温かくて、柔らかくて、頬がふわりと熱を帯びる。
マクシムは、ノンナの初恋だった。
初めて念話でつながったとき、その冷静さと優しさに、どれだけ救われたか分からない。
一緒にいるだけで、嬉しかった。
――ずっと一緒にいたい。マクシム様が、元気で、ちゃんと良い仕事ができるように、そばにいたい。

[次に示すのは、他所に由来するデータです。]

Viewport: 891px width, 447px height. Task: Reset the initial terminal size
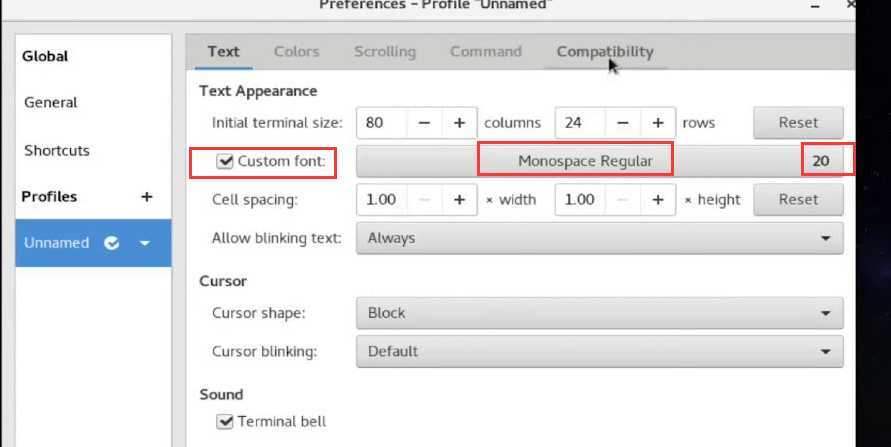798,123
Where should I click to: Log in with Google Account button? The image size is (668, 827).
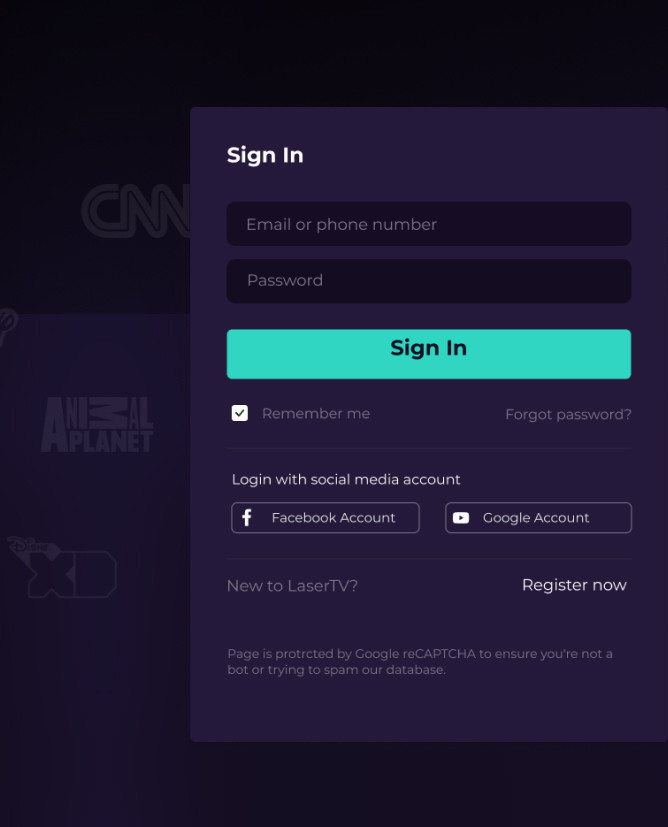point(538,518)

彼の仕草や表情には、ときどき、同じ想いがにじんでいるように感じることがあった。
たとえば、研究会の要請で精霊眼を使いすぎ、魔力切れで倒れた日。
「無理をしすぎだ」
苛立つでもなく、静かに叱ったその声に、はっきりと心配が滲んでいた。
支える手。覗き込むまなざし。そのどれもが、ノンナの心を揺らす。
「彼女に負担をかけすぎるな。この力が、ただ使われるもので終わらぬように……ともに考えていこう」
マクシムは研究会の仲間にそう告げた。
ノンナを支えるその手のぬくもりが、胸の奥で小さく灯をともした。
でも……。
期待して、裏切られるのが怖い。
教育も愛情もろくに与えられず育ったノンナにとって、マクシムは遠い存在でもあった。
今は女子爵とはいえ、将来の公爵であるマクシムとは、大きな身分差がある。
想いを知られたら、彼の態度が変わってしまうかもしれない。
想いがかなっても、重荷になってしまうかもしれない。
その恐れは、どうしても消えなかった。
それでも……。
マクシムは初めて会ったときから、ノンナがただ復讐を果たすためでなく、もっと意味のある未来を切り拓けると信じてくれていた。

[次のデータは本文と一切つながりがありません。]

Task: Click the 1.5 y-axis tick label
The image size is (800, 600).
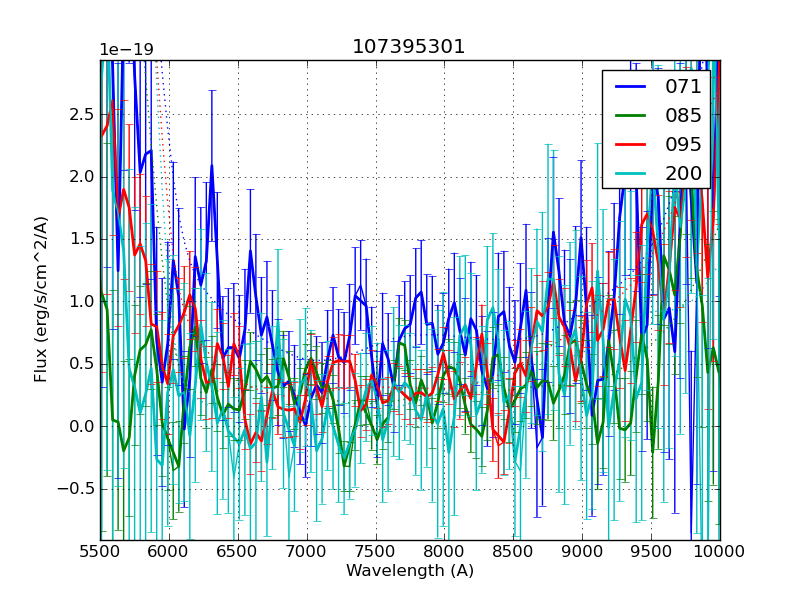Action: click(81, 239)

そしてその信頼を、継母の断罪が終わった今も、変わらず示してくれていた。
***
断罪の夜会からおよそ1か月後。
ノンナとサンディは、マクシムと共にフォートハイト伯爵家を訪れた。
ドナルド・フォートハイト伯爵が爵位を返上し、サンディが正式に後継者となる手続きを行うためだ。
――あの夜、精霊眼に照らされた真実のもと、母ユリアを愛し、想いを継ぐ者たちが、いまここに集おうとしている。